* BEGIN Supplied data *

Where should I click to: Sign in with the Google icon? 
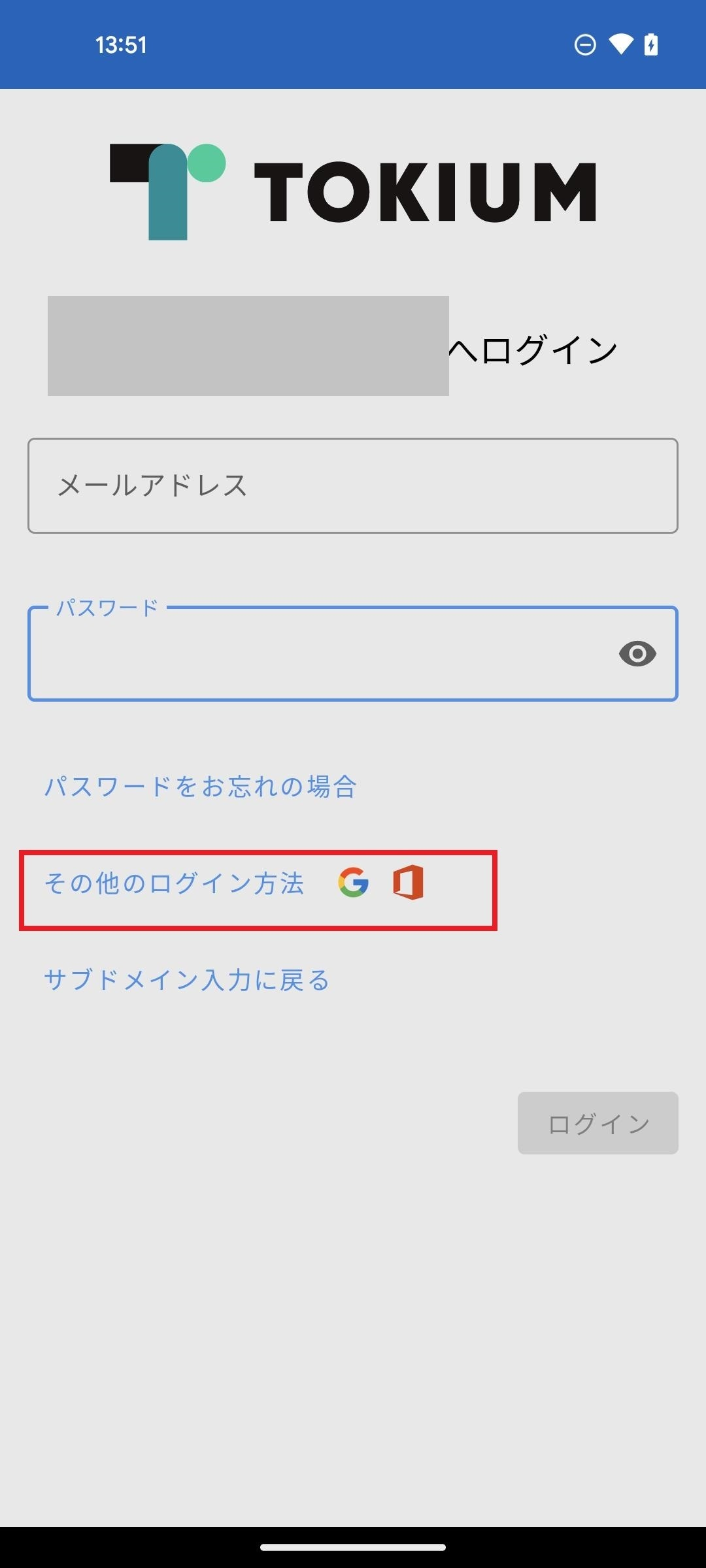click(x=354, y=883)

* END Supplied data *
* BEGIN Supplied data *

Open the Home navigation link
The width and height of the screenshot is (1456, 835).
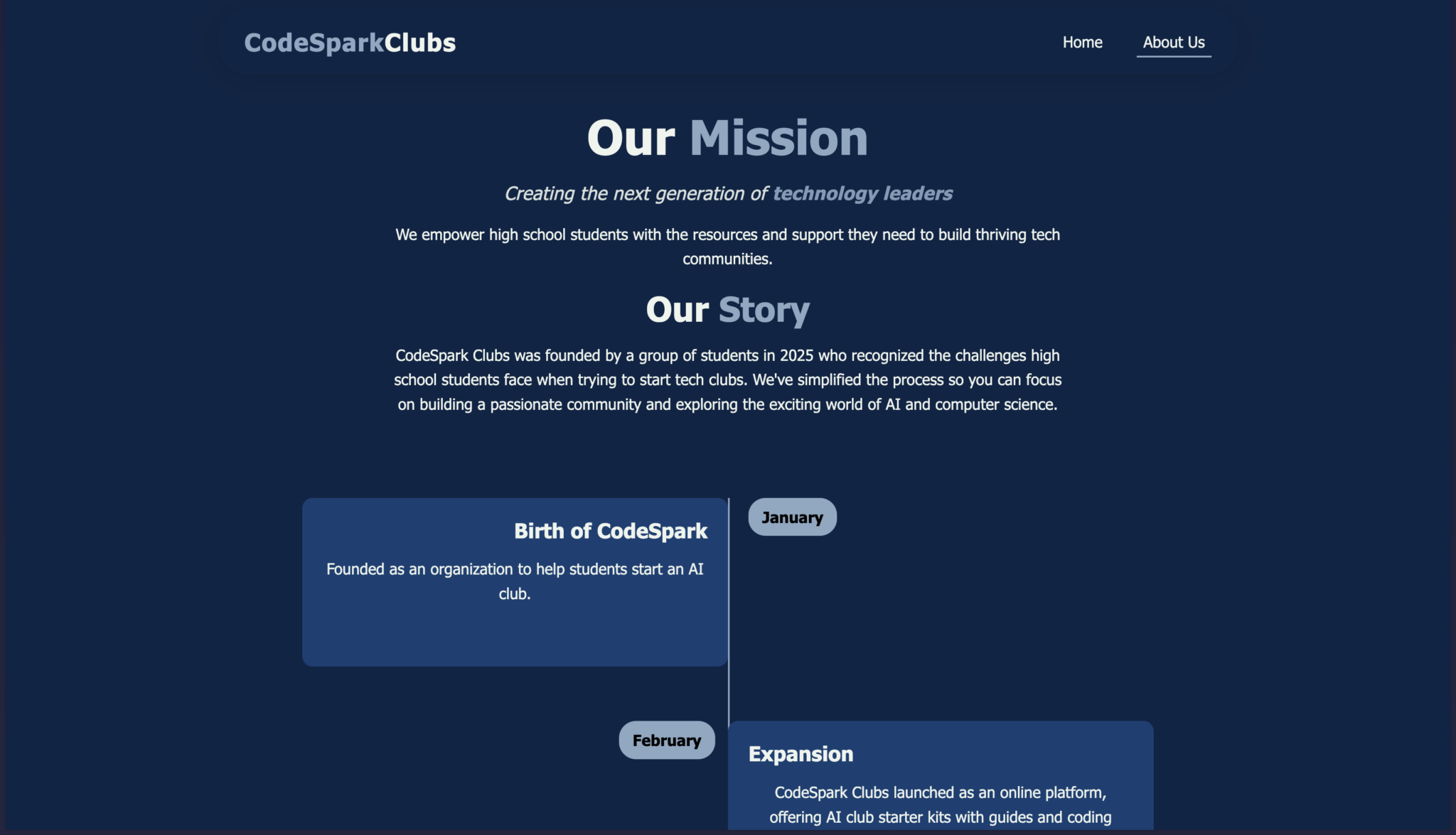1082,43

* END Supplied data *

● **What is expected**
Copy the data word for word from the line with "Where should I" up to and including the line with "click(x=354, y=883)", and leave the pictures out of your answer.

● **Task answer**
Where should I click to: Sign in with the Google icon? 
click(x=354, y=883)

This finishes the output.